Where to Find It: Hulu

3. “Simpsons Roasting on an Open Fire,” The Simpsons

It's fitting that America's favorite long-running cartoon would have kicked off its 28-year run with a Christmas episode. The very first episode of The Simpsons to air was its Christmas special, "Simpsons Roasting on an Open Fire," and it's a little shocking to see how much the family has changed since then: Homer was a mean grouch, Springfield was a drab middle-America town. But even as the episode goes down some dark and surprisingly grim paths, The Simpsons wraps up its introduction in a nice red bow, making you fall in love with the humble family as they close out the episode with a heart-warming rendition of "Rudolph the Red-Nosed Reindeer."

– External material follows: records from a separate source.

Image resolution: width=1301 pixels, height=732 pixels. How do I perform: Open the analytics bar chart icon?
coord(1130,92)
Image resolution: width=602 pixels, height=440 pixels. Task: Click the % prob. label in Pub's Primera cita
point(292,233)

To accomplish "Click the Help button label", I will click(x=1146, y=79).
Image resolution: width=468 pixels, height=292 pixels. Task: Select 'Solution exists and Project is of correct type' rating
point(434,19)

Where to Find It: FXNow or with a Preview Pass or cable login

2. “Night of the Meek,” The Twilight Zone

The Twilight Zone bucks its reputation as a purveyor of macabre morality tales for this earnest episode about a down-on-his-luck man who only wants to save Christmas. An alcoholic mall Santa becomes despondent at people losing sight of the true spirit of Christmas, only to discover a magical gift-giving bag that allows him to be the real Santa Claus for a night. The twist: there is none. He is able to give joy to children, adults, and even the authorities who arrest him for stealing the presents that he doles out. Like Rod Serling tells us in the closing narration, that's the "wondrous magic to Christmas."Where to Find It: Netflix

1. “The Constant,” Lost

"The Constant" is by far one of the best episodes of Lost, if not one of the best hours of television ever. And to tell the truth, Christmas plays a minimal but pivotal role in this metaphysical episode, merely providing the setting for Desmond (Henry Ian Cusick) and Penny's (Sonya Walger) reunion. But despite the sci-fi technobabble and the head-spinning narrative, "The Constant" is at its heart the ultimate Christmas episode. The episode follows a confused Desmond as he becomes "unstuck" in time, flashing back and forth between his past and present. The temporal whiplash threatens to drive Desmond mad, unless he can find a "constant," a person who can ground his subconscious at any point in his life. That person is Penny, the love of his life, with whom he reunites in a teary phone call on Christmas, the two of them stuttering their love for each other before quickly being separated again. It's a dense, gripping episode that plays as a perfect parable about the holidays: There's nothing that is truer to Christmas spirit than celebrating human connection amidst the chaos and uncertainty of the world.

Where to Find It: Netflix (But hurry, it's leaving in January.)